Mac and I had a hard trip down from Michigan. We left the Sat. after Thanksgiving and the traffic on Sat was fine, but Sun. after Atlanta it was one traffic jam after another. We finally stopped overnight in Gainsville to get off of the road. I hate I-75 any time, but this was the worse. I heard from some neighbors down here that it was still bad on Monday. (The construction, the accidents, etc.)
Mac and I have been working all week on unpacking and getting new equipment for our house. We are being welcomed here with open arms and it feels real nice to be here. Mac's nephew, John Sparks, dropped in the first day we were here. He was coming by on his way back from Lake City. We had lunch together and Mac and John fixed the bathroom sink leak.

Today we went to the doctor to get our regular blood work done. We aren't sick at all, but we usually get a cholesterol, liver, and blood sugar test twice a year (maintenance). We both weighed 90.4 which was low for me. He weighs less than me usually.

The weather has been a little chilly and we have had the furnace on a few times. It is sooooo much better than Michigan though, anyway you look at it.

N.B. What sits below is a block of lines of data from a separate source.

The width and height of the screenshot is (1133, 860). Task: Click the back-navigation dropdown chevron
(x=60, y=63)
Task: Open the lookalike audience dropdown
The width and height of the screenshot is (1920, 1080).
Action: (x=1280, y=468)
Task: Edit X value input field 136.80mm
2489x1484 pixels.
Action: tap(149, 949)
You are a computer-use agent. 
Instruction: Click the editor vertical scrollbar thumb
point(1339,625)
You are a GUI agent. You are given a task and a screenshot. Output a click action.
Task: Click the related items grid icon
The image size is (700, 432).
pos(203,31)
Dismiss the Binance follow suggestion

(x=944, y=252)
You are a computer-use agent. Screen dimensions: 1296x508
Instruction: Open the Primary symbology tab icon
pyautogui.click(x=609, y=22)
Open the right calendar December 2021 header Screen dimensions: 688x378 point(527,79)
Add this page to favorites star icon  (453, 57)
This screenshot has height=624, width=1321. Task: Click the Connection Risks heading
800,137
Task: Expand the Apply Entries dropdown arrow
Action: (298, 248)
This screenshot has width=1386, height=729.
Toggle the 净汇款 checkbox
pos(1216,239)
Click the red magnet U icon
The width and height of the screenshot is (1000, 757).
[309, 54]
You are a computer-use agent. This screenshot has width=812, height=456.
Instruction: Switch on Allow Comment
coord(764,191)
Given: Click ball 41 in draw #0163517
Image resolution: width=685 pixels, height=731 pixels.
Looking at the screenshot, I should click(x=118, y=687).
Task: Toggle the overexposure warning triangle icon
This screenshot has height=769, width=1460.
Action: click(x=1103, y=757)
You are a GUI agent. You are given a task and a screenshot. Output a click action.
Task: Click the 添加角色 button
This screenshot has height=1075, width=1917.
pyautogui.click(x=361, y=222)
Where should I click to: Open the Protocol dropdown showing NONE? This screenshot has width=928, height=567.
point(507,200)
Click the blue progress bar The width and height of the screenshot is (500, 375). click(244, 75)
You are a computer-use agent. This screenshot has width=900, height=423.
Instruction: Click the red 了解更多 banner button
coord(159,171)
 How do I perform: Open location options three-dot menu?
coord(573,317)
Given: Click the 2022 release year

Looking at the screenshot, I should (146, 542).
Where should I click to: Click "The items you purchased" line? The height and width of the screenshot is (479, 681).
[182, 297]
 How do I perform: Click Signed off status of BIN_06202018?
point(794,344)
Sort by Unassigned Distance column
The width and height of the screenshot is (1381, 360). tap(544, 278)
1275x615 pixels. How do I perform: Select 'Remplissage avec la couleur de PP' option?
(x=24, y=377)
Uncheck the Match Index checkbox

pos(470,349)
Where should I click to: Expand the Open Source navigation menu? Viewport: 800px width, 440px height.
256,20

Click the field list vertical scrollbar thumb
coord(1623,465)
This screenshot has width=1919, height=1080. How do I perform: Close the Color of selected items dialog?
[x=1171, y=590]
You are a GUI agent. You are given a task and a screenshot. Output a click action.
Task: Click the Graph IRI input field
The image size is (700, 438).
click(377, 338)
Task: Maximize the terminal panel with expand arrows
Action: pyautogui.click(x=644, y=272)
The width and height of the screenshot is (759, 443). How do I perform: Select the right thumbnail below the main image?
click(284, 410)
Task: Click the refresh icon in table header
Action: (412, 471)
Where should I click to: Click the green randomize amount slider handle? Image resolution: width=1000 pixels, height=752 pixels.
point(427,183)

Saturday, November 22, 2008

Winter is Here

I haven't blogged in ages. I have been to busy with Scrabulous, Wordscraper, and now Lexulous to do anything else whenever I have a bit of computer time. It is very stimulating though. What am I grateful for today--my cold is getting better, no new snow, enough energy to go off to Yoga at 8 in the morning, that I can spend the Thanksgiving holiday with family, that my Christmas newsletter is done and a lot of my Christmas shopping.
Sofie's giggle, as Anja opened the birthday present from her on October 30th, still echoes in my mind. She was so excited about the gift that it was a miracle she hadn't yet told Anja what it was already.
I just love being a grandma!!!

Wednesday, June 25, 2008

Puzzling!!?

When I had all of the company last week I didn't bother to go to the Library and collect my weekly NYT Sunday crossword. I went in Mon. and got the two I had missed with a bonus puzzle. I have been sick all week. Great gobs of green and chartreause snot come out of my nose and lungs. I have been hoarse and tired. Regardless of this I was able to do one of the crosswords 100% and the other all but about 3 squares and the bonus in about 3 hours Monday night. Last night I did my very first Killer Sudoku. (My sister Beth gave me a hint about them when she was here.) I guess my body is sick but my mind works OK.